June 25, 2009
Reading Bird Brains In Flight
Using a "neurologger" specially designed to record the brain activity of pigeons in flight, researchers reporting online on June 25th in Current Biology, a Cell Press publication, have gained new insight into what goes through the birds' minds as they fly over familiar terrain. The study is the first to simultaneously record electrical brain activity integrated with large-scale navigational movements of free-flying birds, according to the researchers.
"We've successfully applied electrophysiological methods, previously used for the investigation of brain functions in the lab, to a freely flying bird in nature," said Alexei Vyssotski of the University of Zurich. "The approach revealed places of interest for the pigeons and the pattern of their brain activation at such locations."
Homing pigeons are so named for their uncanny ability to find their way back home. Evidence suggests that the birds rely on the position of the sun, the Earth's magnetic field, and a keen sense of smell to guide their way, but the underlying sources for their remarkable navigational skill are still much debated.

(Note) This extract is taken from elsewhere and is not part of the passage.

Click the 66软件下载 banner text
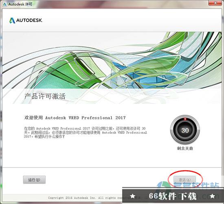The image size is (224, 204). coord(172,196)
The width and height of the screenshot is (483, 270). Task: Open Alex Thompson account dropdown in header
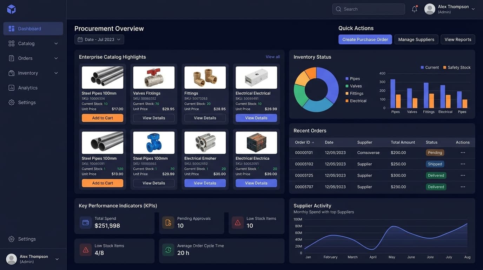(473, 9)

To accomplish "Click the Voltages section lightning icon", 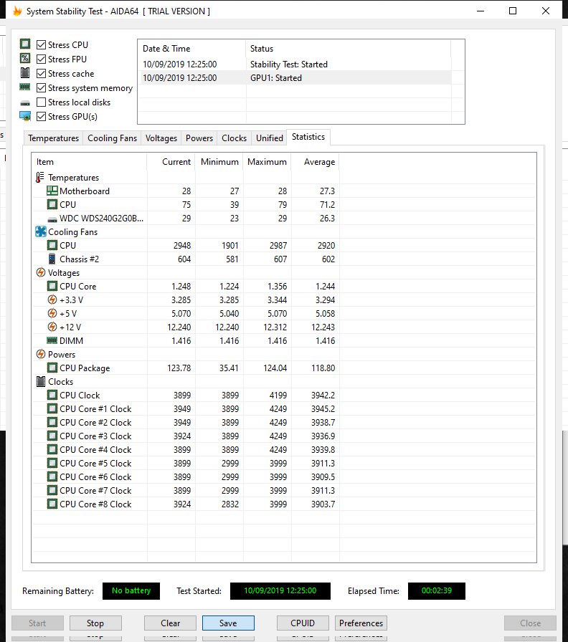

Over familiar landscapes, pigeons also depend on visual cues to get around, earlier studies have shown. To learn more about how the birds respond to what they see in the current study, Vyssotski's team devised a miniature neurologger device, designed to record and store EEG signals. Those signals reflect the firing of neurons within the brain. Vyssotski said that a recording session with the device, which weighs a mere two grams, can last up to several days, during which time the birds' flight paths were also tracked with GPS.
The researchers got some baseline information by recording the brain activity of birds in the lab and of birds flying over the relatively featureless open sea. They then followed pigeons donning the neurologgers as they flew over a landscape including familiar and other relevant landmarks.
When pigeons pass over visual landmarks, their brains show a bi-phase activation pattern, consisting of high-frequency oscillations followed by middle-frequency activity, they report. "The middle-frequency activity was the most reliable indicator of visual stimulation," Vyssotski said. "When a pigeon looked at something with attention, this activity increased."
High-frequency brain waves showed an even more intriguing pattern, he said. That kind of activity seemed to reflect the birds' flight history and their recognition of places they had visited before. "In other words, activation of these oscillations may be associated with some memory processing or some other high-level brain functions."
Interestingly, the brain recordings revealed that the pigeons took unusual interest in a couple of locations that did not seem to be relevant to finding their way home. Upon further investigation, the researchers discovered a farm and cattle paddock in one of those spots, and in the second case, a nearby barn. The "riddle" was solved by visiting those places, Vyssotski said. Both harbored colonies of feral pigeons, lending them special significance for the birds.
The same technique could be used to elucidate places of importance to other species in their natural environments, the researchers said, and for understanding the patterns of brain activity associated with such locations. In so doing, this line of research "can help to understand how the [animal] brain operates in the real world."